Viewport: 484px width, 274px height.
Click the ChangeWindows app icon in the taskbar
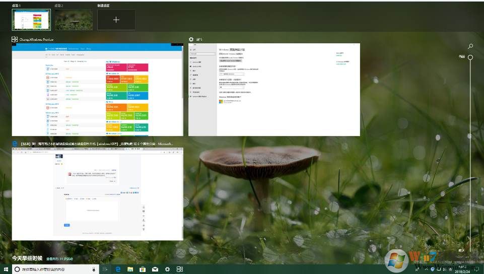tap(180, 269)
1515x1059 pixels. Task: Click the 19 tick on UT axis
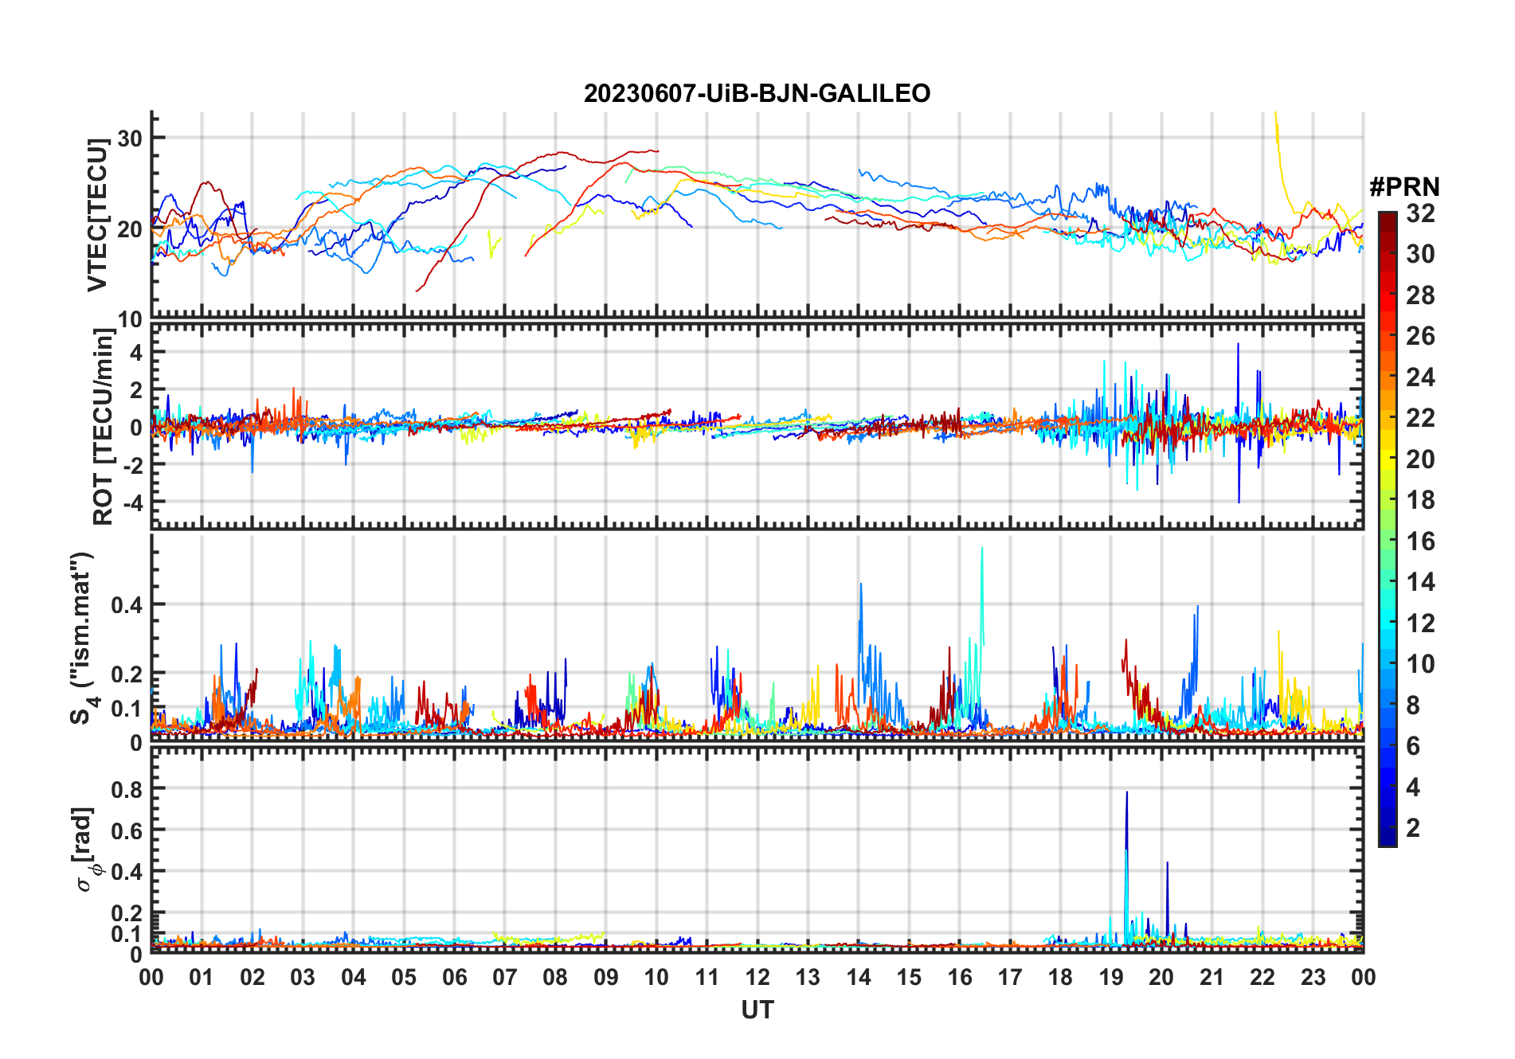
* * *
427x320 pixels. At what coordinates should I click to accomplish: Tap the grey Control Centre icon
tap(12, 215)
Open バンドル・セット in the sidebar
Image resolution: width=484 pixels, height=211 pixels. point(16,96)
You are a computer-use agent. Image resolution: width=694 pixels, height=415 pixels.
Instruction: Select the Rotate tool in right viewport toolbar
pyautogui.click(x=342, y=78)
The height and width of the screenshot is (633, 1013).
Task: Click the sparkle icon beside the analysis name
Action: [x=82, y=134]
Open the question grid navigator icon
==
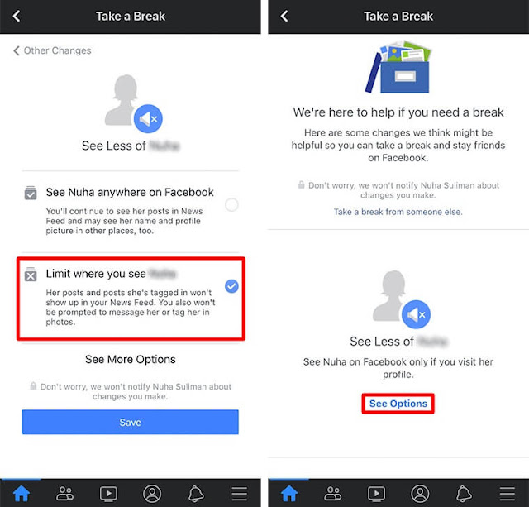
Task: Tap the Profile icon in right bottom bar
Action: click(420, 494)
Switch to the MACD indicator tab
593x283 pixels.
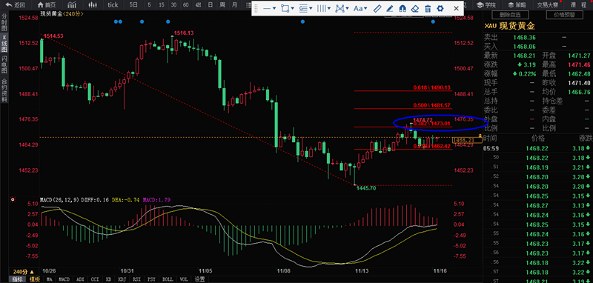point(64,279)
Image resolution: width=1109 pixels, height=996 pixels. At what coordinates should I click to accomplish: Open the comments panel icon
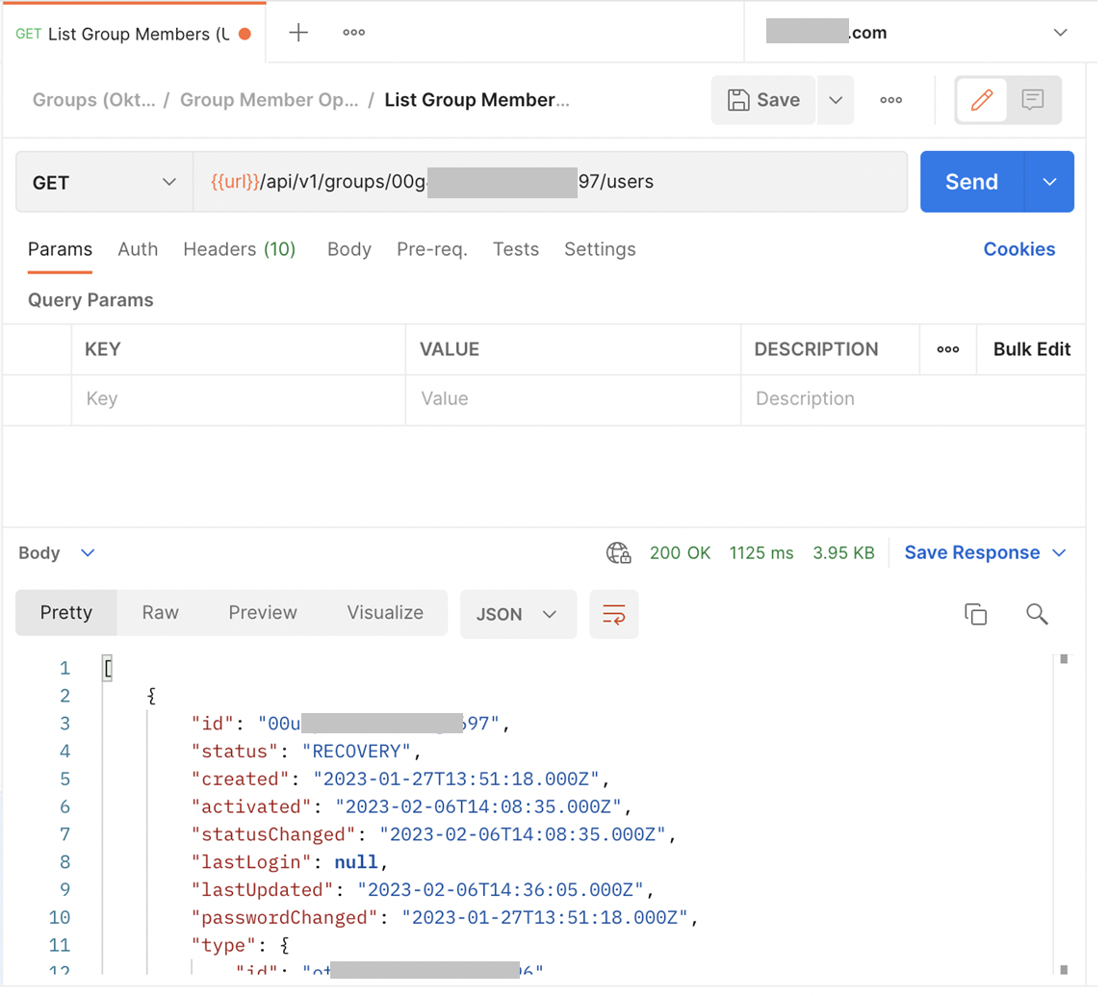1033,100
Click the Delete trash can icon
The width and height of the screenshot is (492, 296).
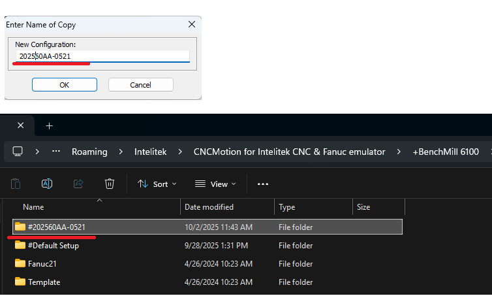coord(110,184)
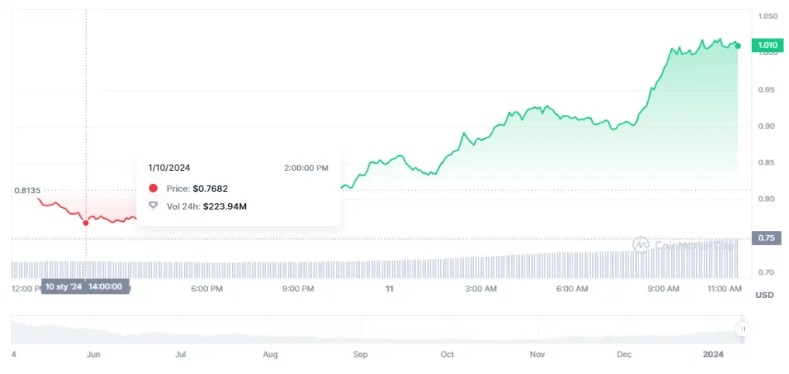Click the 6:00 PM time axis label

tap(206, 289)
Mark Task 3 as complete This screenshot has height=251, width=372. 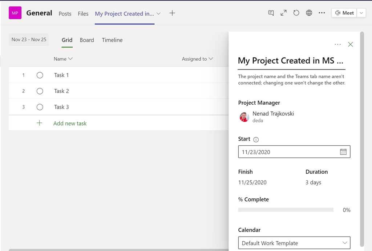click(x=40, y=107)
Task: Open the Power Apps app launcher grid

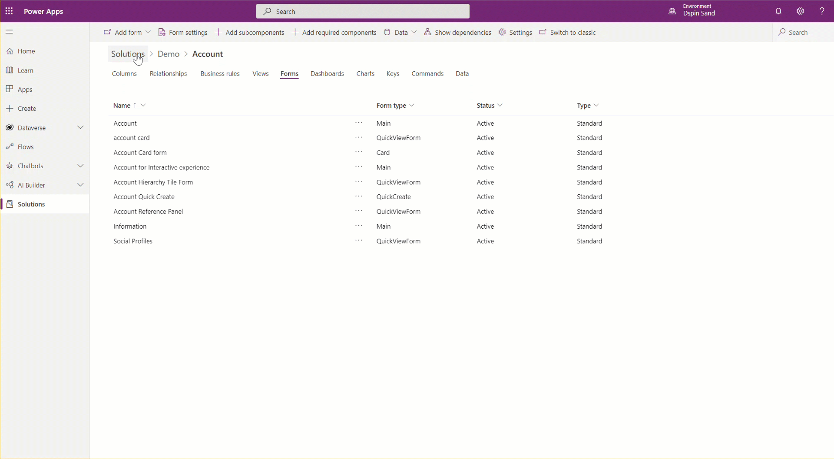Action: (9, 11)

**Stated problem**
Copy the entries from the line with "Viewport: 484px width, 274px height." to the line with "1515x1059 pixels. Task: Click", including both of those lines, and leave the pictures out of your answer.

**Result**
Viewport: 484px width, 274px height.
Click the ChangeWindows app icon in the taskbar
tap(180, 269)
1515x1059 pixels. Task: Click the 19 tick on UT axis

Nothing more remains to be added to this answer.